TASK TO CARRY OUT » Rewrite these rows with "column header" changed to "column heading" and everything else unchanged. Leave out the pictures.

DATA PROVIDED »
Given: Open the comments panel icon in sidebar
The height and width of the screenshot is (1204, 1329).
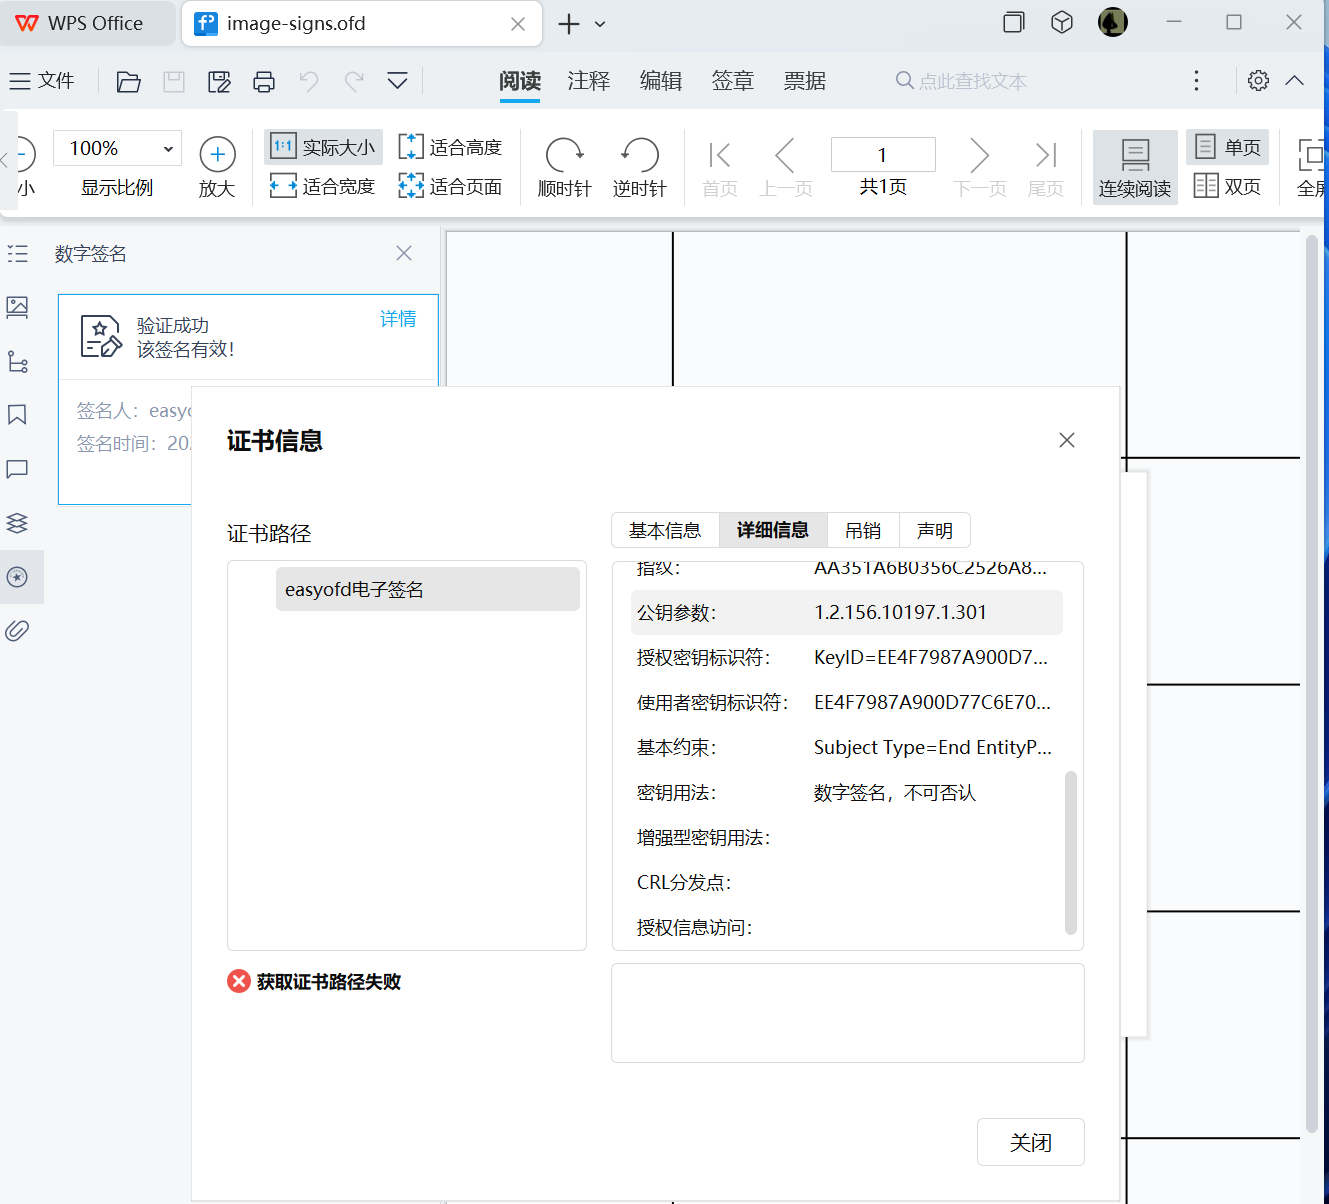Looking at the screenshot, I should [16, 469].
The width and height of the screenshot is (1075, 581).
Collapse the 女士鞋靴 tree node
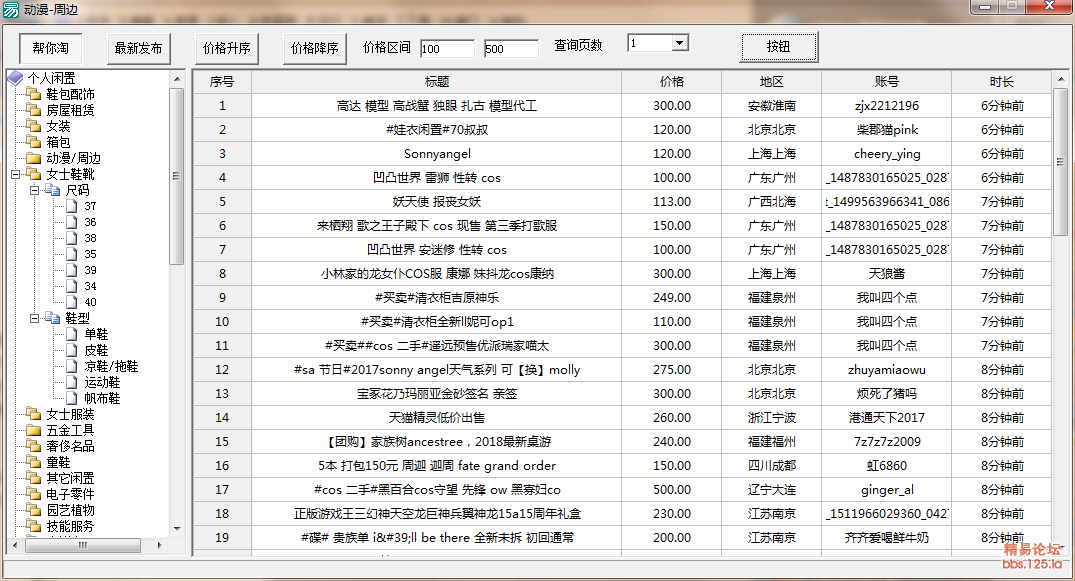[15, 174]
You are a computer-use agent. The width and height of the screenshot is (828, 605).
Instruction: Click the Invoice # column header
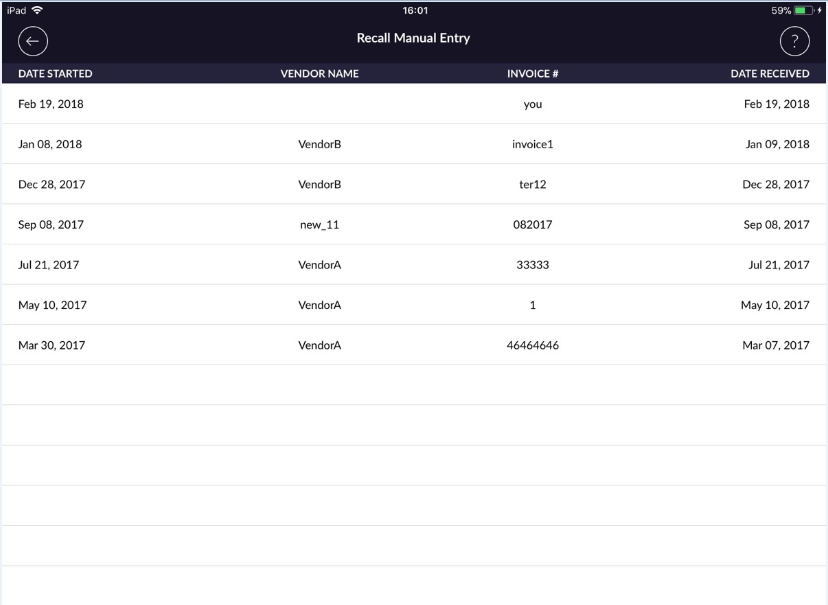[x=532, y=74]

EXPECTED OUTPUT »
Given: Open the comments panel icon in sidebar
The height and width of the screenshot is (1204, 1329).
Looking at the screenshot, I should [16, 469].
The width and height of the screenshot is (1075, 581).
Collapse the 女士鞋靴 tree node
[15, 174]
You are a computer-use agent. The width and height of the screenshot is (828, 605).
Instruction: Click the Invoice # column heading
[x=532, y=74]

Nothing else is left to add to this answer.